> Consegne
**a.** Trascrivi dal brano sulla tragedia linguistica il passo che va da "Riccardo Venturi ha" a "all’anno allora corrente.".
**b.** Elenca le parole etrusche citate nel brano sulla tragedia linguistica, ciascuna con il significato indicato.
**c.** Rispondi in base al brano sulla tragedia linguistica:
(i) In quale città e in quale anno è uscito il volume Le lingue d’Europa?
(ii) Quanti «decifratori» dell’etrusco all’anno risultarono dalla statistica del prof. Nocentini?
(iii) Che cosa insegnava Alberto Pironti, e dove?

> Estratto
____

6 Ottobre 2000    scrivimi@mauriziopistone.it    strenua nos exercet inertia    Hor.

Personaggi più o meno sconosciuti della linguistica


Una tragedia linguistica

Riccardo Venturi ha scritto su it.cultura.linguistica un articolo che mi ha cortesemente autorizzato a pubblicare:

Il prof. Nocentini, autore del volume Le lingue d’Europa (Firenze, 1983) nonché, all’epoca, assistente del prof. Carlo Alberto Mastrelli presso la cattedra di Glottologia della facoltà di Lettere dell’Università di Firenze, mi ebbe una volta a dire di aver effettuato, non so quanto per scherzo, quella che lui chiamava la «Statistica generale dei decifratori dell’etrusco» dal 1900 fino all’anno allora corrente.

(Qui nacque una divertente discussione sul termine «decifratore»; se, infatti, per «decifrare» si intende il dare un esatto valore fonemico a dei determinati segni grafici, allora l’etrusco, che si serve praticamente di un alfabeto greco, è già «decifrato» da quell’oddìo – come si dice dalle mie parti. Autentici «decifratori» sono stati lo Champollion con i geroglifici egiziani e Michael Ventris con la Lineare B; Si dovrebbe quindi più propriamente parlare di «interpretazione» della lingua etrusca; ma il prof. Nocenti insistette sui «decifratori» perché questo è il termine usato vulgo, e che, quindi, ha fatto maggiormente «presa» sull’immaginazione popolare).

La statistica del prof. Nocentini, effettuata su basi rigorosamente aritmetiche, diede il risultato di 1,75 «decifratori» dell’etrusco all’anno. Non sto a dirvi le risate che da allora mi faccio su quel «virgola settantacinque»; risate, tuttavia, stemperate da un caso accaduto in Italia negli anni ’30, che assunse le proporzioni di una tragedia personale.

Nel 1930, un professore di greco e latino presso un liceo napoletano, tale Alberto Pironti, appassionato di etruscologia, dopo anni di preparazione riuscì a pubblicare un volume assai «corposo» dove, a suo dire, veniva irrefutabilmente dimostrato che l’etrusco era un dialetto greco. Come la maggior parte dei «decifratori» di quell’antica lingua, il prof. Pironti si basò quasi esclusivamente su delle assonanze di parole; questo, naturalmente, non esclude che nell’etrusco siano stati effettivamente individuati numerosi prestiti greci, particolarmente nell’onomastica, ma anche nella terminologia comune (ad es., patna «scodella, patera», gr. patáne, lat. patina; purthne «magistrato, dittatore», gr. prýtanis – ma si tratta di una parola quasi sicuramente di origine preindoeuropea – ; cupe «vaso; capanna», gr. kýpe ecc.; tutti i termini, etimologie comprese, sono ripresi dal Dizionario della lingua Etrusca di Arnaldo d’Aversa, Paideia Editrice, Brescia 1994).

____

> Elenco riportato
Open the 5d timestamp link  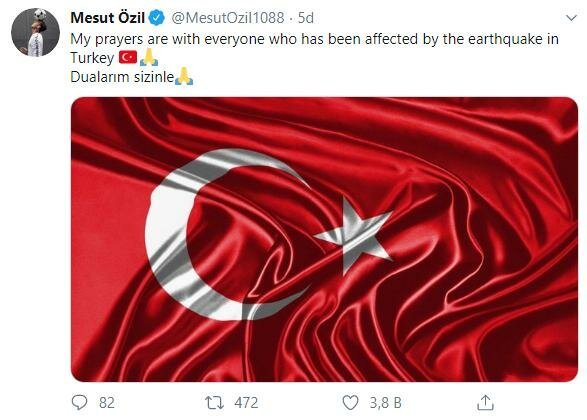pos(305,18)
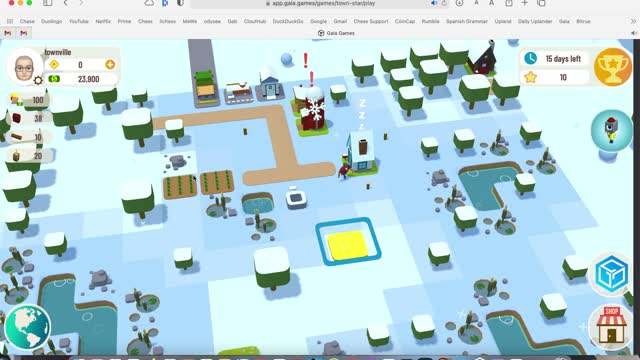Toggle the address bar audio indicator

click(x=434, y=3)
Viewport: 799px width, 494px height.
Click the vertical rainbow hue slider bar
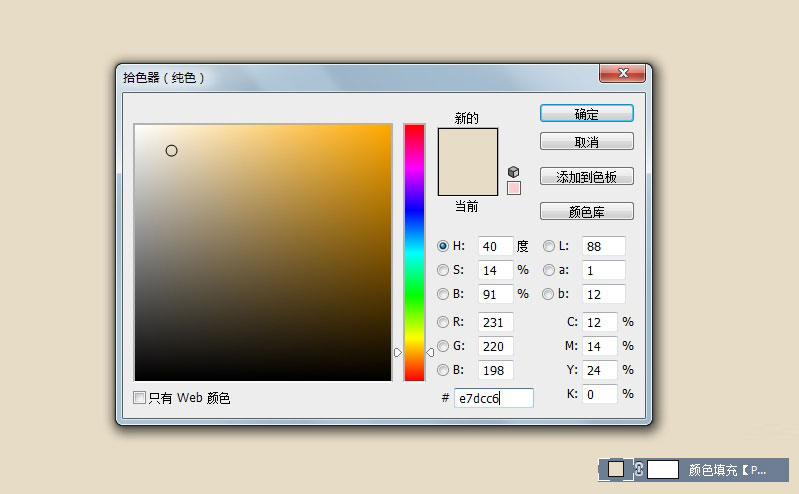[414, 250]
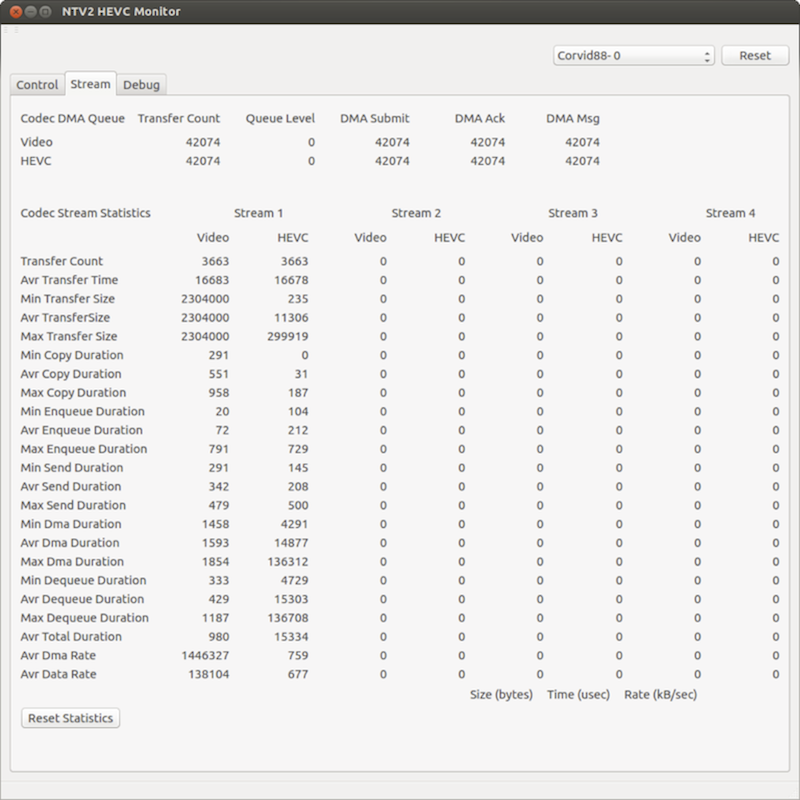
Task: Open the Debug tab
Action: [x=141, y=85]
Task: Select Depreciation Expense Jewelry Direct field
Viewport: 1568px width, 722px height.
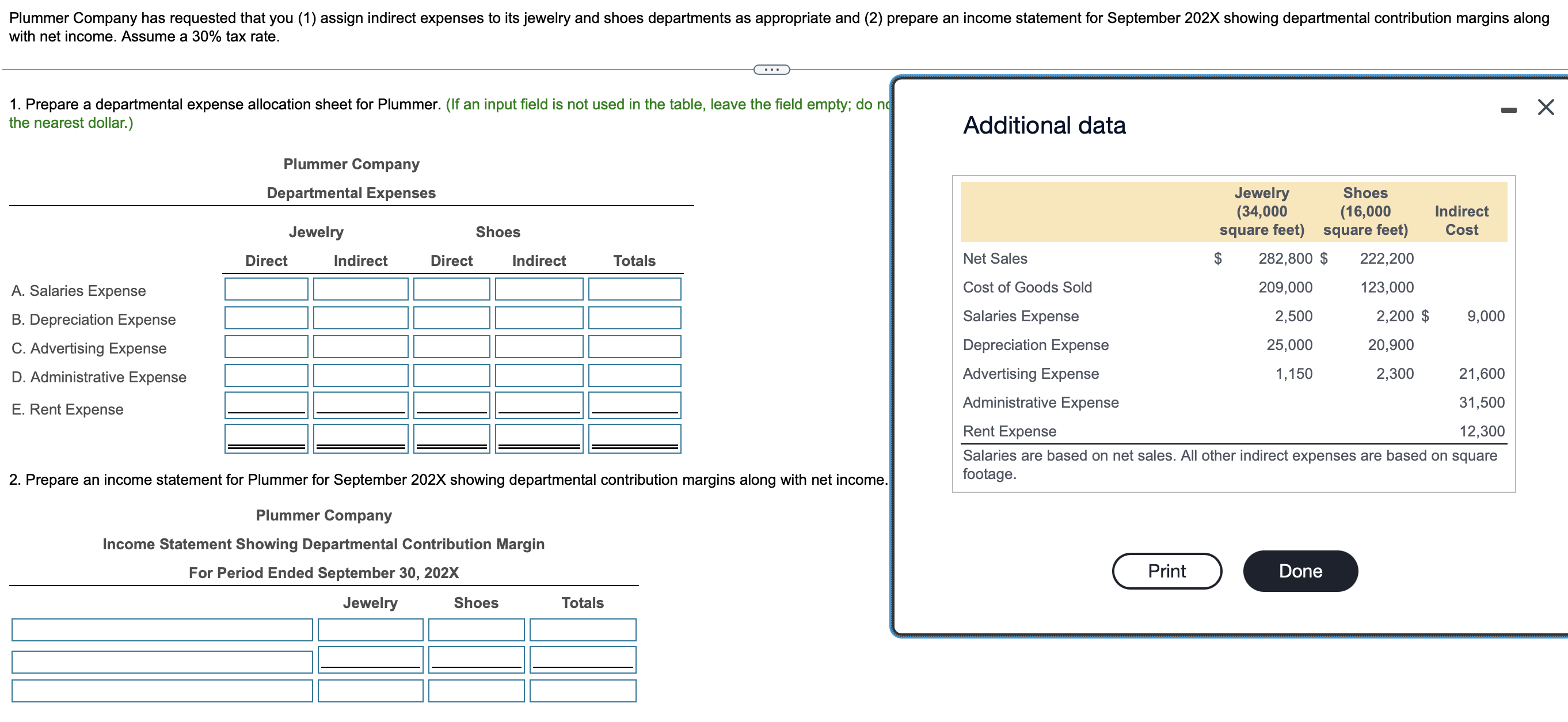Action: point(266,317)
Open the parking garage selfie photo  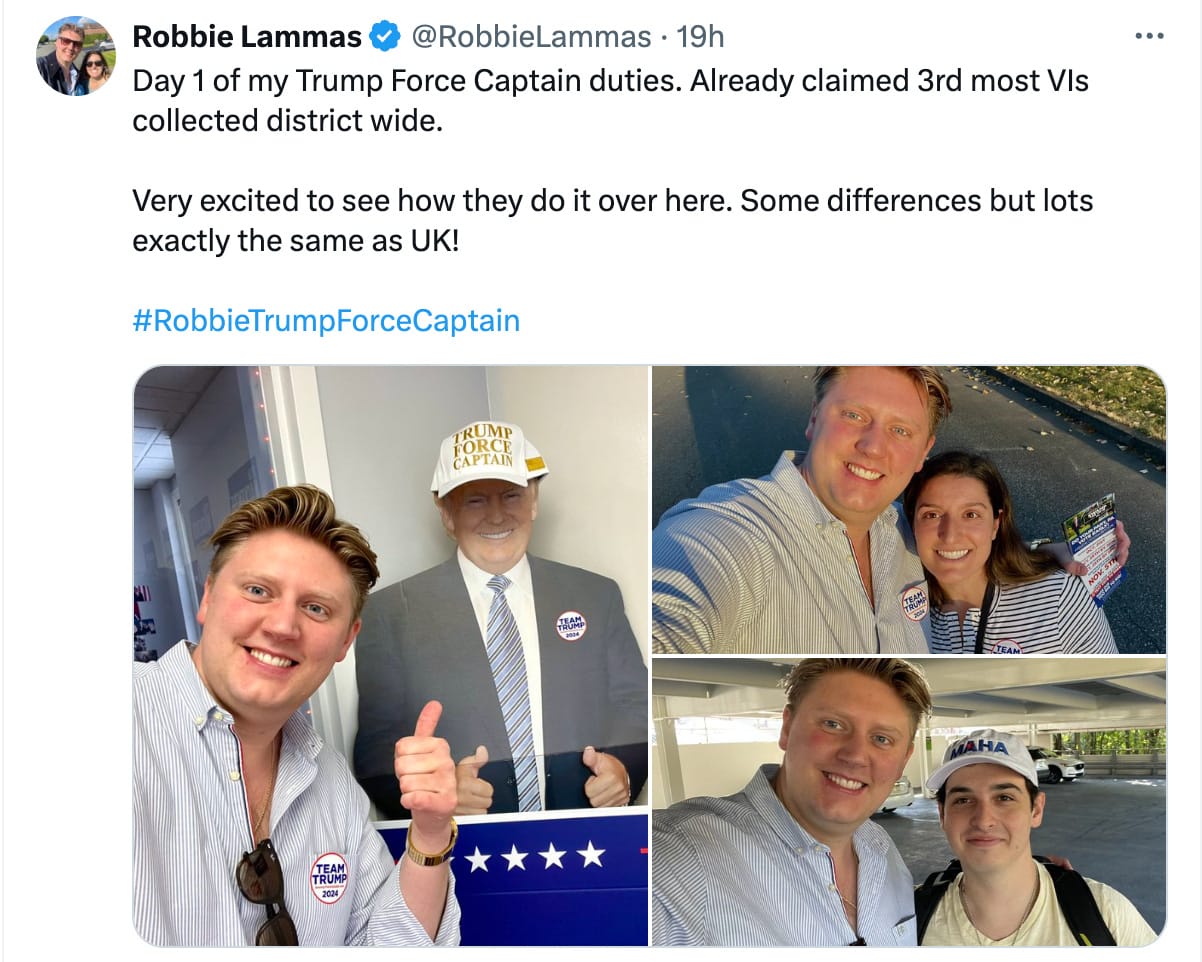point(908,801)
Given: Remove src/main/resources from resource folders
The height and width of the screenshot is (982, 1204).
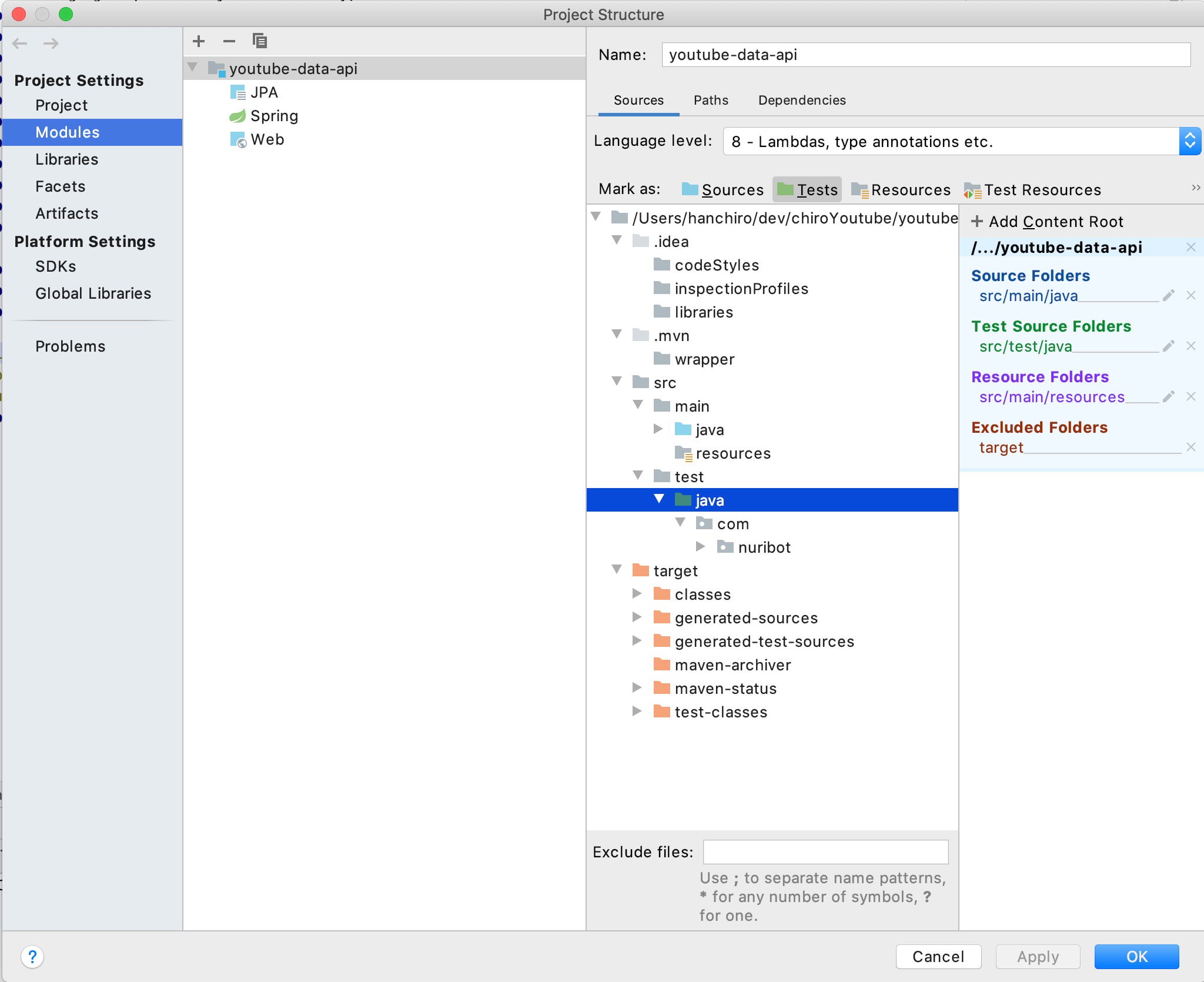Looking at the screenshot, I should [x=1190, y=396].
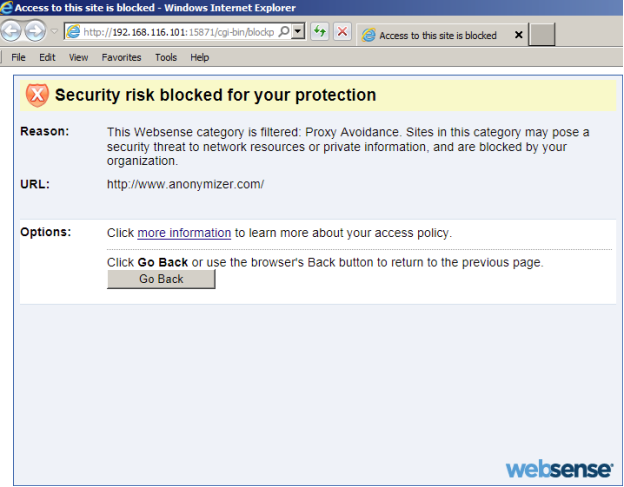Viewport: 624px width, 487px height.
Task: Click the red shield warning icon
Action: (37, 95)
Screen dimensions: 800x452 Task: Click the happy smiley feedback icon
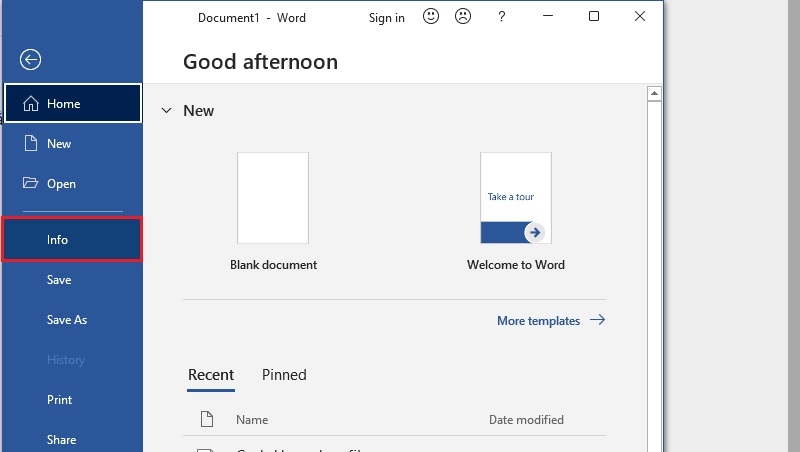tap(431, 16)
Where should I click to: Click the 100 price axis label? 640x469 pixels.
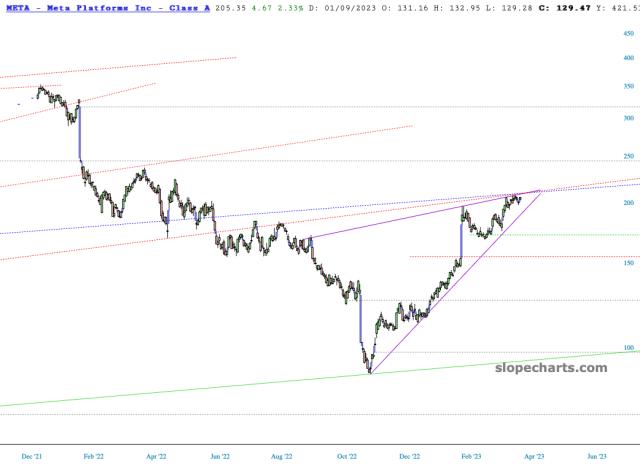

____

> Soluzioni
**a.**
Riccardo Venturi ha scritto su it.cultura.linguistica un articolo che mi ha cortesemente autorizzato a pubblicare:

Il prof. Nocentini, autore del volume Le lingue d’Europa (Firenze, 1983) nonché, all’epoca, assistente del prof. Carlo Alberto Mastrelli presso la cattedra di Glottologia della facoltà di Lettere dell’Università di Firenze, mi ebbe una volta a dire di aver effettuato, non so quanto per scherzo, quella che lui chiamava la «Statistica generale dei decifratori dell’etrusco» dal 1900 fino all’anno allora corrente.

**b.**
patna: «scodella, patera»
purthne: «magistrato, dittatore»
cupe: «vaso; capanna»

**c.**
(i) A Firenze, nel 1983.
(ii) 1,75.
(iii) Greco e latino, presso un liceo napoletano.